MATERIAL PROVIDED
◆ ◆ ◆ ◆ ◆

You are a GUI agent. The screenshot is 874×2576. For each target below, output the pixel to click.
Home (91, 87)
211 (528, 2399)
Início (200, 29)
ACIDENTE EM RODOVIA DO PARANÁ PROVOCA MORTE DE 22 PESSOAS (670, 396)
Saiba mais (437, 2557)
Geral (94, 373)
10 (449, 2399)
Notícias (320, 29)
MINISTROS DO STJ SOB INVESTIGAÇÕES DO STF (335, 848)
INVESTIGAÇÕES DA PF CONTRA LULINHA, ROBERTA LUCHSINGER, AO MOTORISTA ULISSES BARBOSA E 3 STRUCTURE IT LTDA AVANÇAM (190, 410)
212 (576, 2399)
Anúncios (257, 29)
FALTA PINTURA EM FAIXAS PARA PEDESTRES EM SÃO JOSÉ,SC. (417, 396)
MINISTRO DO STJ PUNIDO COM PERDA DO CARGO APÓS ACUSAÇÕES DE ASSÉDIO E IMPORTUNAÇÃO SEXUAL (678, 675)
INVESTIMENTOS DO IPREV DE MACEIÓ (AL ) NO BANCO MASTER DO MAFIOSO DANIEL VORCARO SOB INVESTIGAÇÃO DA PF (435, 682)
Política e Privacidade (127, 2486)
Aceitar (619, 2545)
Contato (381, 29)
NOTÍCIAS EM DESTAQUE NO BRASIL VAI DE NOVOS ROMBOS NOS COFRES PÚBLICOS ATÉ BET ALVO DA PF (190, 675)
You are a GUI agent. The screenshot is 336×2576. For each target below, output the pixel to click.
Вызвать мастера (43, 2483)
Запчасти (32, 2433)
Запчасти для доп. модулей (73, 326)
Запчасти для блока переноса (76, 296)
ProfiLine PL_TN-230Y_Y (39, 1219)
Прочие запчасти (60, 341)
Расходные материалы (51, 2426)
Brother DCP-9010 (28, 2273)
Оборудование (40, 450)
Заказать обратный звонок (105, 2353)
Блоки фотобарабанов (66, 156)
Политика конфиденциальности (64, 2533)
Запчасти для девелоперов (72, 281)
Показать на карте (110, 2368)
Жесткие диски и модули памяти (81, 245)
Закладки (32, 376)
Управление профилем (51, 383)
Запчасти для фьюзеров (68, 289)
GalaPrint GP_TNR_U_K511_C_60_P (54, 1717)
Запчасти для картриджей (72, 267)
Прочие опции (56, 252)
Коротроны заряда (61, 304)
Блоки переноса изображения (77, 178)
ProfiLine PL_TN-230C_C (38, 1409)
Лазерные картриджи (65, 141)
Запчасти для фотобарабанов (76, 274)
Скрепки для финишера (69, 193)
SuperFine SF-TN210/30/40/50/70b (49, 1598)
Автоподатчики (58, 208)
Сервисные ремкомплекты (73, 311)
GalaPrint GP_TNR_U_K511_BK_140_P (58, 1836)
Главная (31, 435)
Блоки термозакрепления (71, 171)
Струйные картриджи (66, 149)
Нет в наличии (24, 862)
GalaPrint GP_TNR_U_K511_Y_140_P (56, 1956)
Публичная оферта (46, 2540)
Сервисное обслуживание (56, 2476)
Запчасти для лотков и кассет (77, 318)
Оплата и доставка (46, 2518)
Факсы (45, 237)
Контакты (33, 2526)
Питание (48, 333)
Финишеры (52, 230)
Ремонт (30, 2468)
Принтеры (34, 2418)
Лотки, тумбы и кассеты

◆ ◆ ◆ ◆ ◆

EXERCISE DETAILS
Please work out how many lines of the listing hold the word "click" and reply with only that number.

TASK SOLUTION
2